幼い子どもが犠牲になる痛ましい悲劇を、これ以上繰り返してはならない。幼い命を守ることができる実効性のある対策になるよう取り組んでもらいたい。
静岡県の認定こども園で、通園バスに園児が置き去りにされ熱中症で死亡した事件を受け、政府は再発防止の緊急対策をまとめた。
来年4月から、全国の幼稚園や保育所、認定こども園などのバスに、置き去りを防ぐブザーやセンサーといった安全装置の設置を義務付けることが柱だ。
事件は職員による車内の確認不足などが原因だった。安全装置の義務付けはそうした人為的ミスを防ぐ目的で、違反した施設は業務停止命令の対象になる。

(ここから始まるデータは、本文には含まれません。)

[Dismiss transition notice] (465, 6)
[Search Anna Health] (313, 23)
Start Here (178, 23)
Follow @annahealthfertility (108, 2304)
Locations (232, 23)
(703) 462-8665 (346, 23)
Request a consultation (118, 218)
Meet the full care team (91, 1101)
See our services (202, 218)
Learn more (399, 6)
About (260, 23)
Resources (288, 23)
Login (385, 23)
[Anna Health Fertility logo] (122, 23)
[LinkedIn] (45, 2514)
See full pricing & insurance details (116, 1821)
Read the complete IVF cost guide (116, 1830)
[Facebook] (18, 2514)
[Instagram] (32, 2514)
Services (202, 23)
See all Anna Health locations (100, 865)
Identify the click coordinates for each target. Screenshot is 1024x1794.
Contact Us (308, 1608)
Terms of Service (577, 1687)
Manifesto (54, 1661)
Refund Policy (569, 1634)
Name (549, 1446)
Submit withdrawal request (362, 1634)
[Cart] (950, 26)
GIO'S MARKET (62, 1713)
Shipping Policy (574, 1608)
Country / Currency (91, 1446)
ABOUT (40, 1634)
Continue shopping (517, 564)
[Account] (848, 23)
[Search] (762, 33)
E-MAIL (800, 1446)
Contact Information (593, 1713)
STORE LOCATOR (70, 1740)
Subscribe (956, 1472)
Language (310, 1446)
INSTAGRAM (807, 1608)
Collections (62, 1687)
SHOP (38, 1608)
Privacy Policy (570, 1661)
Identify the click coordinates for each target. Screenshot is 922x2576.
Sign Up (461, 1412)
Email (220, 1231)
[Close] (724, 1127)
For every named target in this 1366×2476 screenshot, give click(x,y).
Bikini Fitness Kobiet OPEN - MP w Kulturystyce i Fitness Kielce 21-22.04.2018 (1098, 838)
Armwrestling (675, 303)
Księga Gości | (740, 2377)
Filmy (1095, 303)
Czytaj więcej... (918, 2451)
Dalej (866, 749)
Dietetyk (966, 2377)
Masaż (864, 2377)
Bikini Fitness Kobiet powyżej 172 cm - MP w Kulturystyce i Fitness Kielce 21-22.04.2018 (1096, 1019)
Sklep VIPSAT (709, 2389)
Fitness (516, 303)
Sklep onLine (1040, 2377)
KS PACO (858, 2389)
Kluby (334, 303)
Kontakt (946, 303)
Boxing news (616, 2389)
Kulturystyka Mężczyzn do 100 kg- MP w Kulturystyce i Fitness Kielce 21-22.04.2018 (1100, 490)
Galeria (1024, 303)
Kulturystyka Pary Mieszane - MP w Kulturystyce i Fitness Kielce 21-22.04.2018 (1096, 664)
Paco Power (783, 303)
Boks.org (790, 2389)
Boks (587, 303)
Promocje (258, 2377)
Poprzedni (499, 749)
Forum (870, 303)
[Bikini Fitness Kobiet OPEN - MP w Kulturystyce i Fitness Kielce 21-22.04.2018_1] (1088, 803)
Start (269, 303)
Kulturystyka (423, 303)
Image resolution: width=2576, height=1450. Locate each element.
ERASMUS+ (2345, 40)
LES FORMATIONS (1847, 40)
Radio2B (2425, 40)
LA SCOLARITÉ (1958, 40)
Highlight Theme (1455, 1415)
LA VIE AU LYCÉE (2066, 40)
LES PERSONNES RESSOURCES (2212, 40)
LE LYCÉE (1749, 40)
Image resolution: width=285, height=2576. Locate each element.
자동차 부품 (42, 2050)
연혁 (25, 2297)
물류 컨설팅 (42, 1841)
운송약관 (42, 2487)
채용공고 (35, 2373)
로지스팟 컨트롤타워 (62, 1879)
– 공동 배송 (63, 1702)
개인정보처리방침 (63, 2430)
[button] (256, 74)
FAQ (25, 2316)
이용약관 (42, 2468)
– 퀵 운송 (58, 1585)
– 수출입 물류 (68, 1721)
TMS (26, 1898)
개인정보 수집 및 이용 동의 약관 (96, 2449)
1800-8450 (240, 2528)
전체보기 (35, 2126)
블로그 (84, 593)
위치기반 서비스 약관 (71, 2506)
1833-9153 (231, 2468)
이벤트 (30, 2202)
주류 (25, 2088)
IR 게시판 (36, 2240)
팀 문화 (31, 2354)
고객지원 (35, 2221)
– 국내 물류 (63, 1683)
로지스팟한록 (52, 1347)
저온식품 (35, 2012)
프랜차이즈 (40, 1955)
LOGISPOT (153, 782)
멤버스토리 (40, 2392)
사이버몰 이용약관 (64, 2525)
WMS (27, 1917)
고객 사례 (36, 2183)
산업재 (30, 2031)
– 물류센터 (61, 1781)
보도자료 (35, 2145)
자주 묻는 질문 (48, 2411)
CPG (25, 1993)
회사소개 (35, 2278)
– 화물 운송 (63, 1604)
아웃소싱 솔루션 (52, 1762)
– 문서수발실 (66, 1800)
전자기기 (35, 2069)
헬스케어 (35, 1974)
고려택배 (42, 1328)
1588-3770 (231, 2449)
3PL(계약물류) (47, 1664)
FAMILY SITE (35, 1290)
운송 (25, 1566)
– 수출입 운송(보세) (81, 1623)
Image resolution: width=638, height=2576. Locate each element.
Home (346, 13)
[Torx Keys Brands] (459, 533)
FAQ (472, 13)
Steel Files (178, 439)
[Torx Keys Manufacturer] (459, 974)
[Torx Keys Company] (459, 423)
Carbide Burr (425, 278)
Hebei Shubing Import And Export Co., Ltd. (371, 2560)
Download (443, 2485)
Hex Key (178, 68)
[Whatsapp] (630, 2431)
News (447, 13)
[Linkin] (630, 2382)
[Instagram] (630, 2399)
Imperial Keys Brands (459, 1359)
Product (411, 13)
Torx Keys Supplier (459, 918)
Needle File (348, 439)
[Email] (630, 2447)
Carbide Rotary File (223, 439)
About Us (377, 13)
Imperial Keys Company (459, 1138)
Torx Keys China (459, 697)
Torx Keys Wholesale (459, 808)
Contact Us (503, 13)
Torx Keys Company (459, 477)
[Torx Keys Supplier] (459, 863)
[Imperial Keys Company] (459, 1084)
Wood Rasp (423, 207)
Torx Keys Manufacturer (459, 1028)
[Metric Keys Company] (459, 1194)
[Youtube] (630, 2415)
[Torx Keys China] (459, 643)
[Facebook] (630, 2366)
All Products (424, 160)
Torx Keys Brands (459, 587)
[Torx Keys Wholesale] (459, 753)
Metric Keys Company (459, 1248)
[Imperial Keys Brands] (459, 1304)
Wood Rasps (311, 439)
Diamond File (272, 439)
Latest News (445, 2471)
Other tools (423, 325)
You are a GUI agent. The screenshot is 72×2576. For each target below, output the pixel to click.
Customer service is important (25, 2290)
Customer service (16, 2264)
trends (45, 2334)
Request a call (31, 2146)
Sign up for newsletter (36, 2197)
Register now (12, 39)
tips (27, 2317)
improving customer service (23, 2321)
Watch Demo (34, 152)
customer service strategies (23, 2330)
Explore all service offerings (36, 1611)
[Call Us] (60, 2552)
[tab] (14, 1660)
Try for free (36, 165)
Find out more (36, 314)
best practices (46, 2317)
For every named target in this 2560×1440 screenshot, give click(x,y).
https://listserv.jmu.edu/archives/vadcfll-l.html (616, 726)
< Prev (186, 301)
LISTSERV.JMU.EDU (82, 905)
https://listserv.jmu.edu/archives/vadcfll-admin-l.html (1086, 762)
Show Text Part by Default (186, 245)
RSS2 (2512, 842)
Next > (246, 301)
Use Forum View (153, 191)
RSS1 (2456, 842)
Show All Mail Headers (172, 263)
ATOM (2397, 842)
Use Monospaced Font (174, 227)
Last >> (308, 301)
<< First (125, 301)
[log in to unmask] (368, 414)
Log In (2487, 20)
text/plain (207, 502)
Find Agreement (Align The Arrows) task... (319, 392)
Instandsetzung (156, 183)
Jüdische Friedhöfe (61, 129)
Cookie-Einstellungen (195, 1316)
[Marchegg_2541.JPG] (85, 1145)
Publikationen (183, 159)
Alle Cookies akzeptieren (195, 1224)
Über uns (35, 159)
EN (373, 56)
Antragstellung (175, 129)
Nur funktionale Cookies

同様の事件は昨年も福岡県で起きていた。政府は安全管理を求める通知を各自治体に出したが、教訓は生かされなかった。
岸田文雄首相は「事業者の負担が実質的にゼロになる財政措置を講じる」と述べた。車内の後方に取り付け、子どもが残っていないかブザーで点検を促す装置を想定して、20万円程度を上限に補助する方針だ。
安全装置は普及しておらず、仕様も定まっていないため、義務化後1年間の猶予期間を設け、点検表などの代替手段を認める。
政府は来年6月末までの安全装置の設置を現場に働きかけるとしている。どの施設も設置を着実に進めてもらいたい。
降車時の職員による点呼も義務付けられる。
安全装置を設置しても、万全とは限らない。装置が正常に機能しないことも想定できる。子どもがブザー音を怖がり、職員が電源を切ってしまうことも考えられる。
目で見て確認し声をかける基本的な行動を徹底するのは当然だ。安全装置は補助的な位置付けと認識して確認してほしい。最後に子どもの安全を守るのは、人の力だと肝に銘じてもらいたい。
気を付けたいのは事故がどこでも起こりうるということだ。
政府が通園バスを保有する全国の保育所などに行った緊急点検で、1割が乗降時に子どもの数や名前などの確認や記録をしていないことが分かった。
自治体の調査では、放置されかけた事例が各地で起きていたことも判明した。
職員は子どもを預かる責任の重さを自覚してほしい。子ども一人一人に目配りすることも忘れないでもらいたい。
保育士の数は恒常的に不足し、現場からは人手不足の改善や待遇改善を求める声が上がっている。
国の基準による配置人数は、欧米より少ない。2020年の賃金は月収換算で全産業平均より約5万円低い。
手厚く職員を配置できる基準の見直しや、職場環境の改善も子どもの安全確保に欠かせない。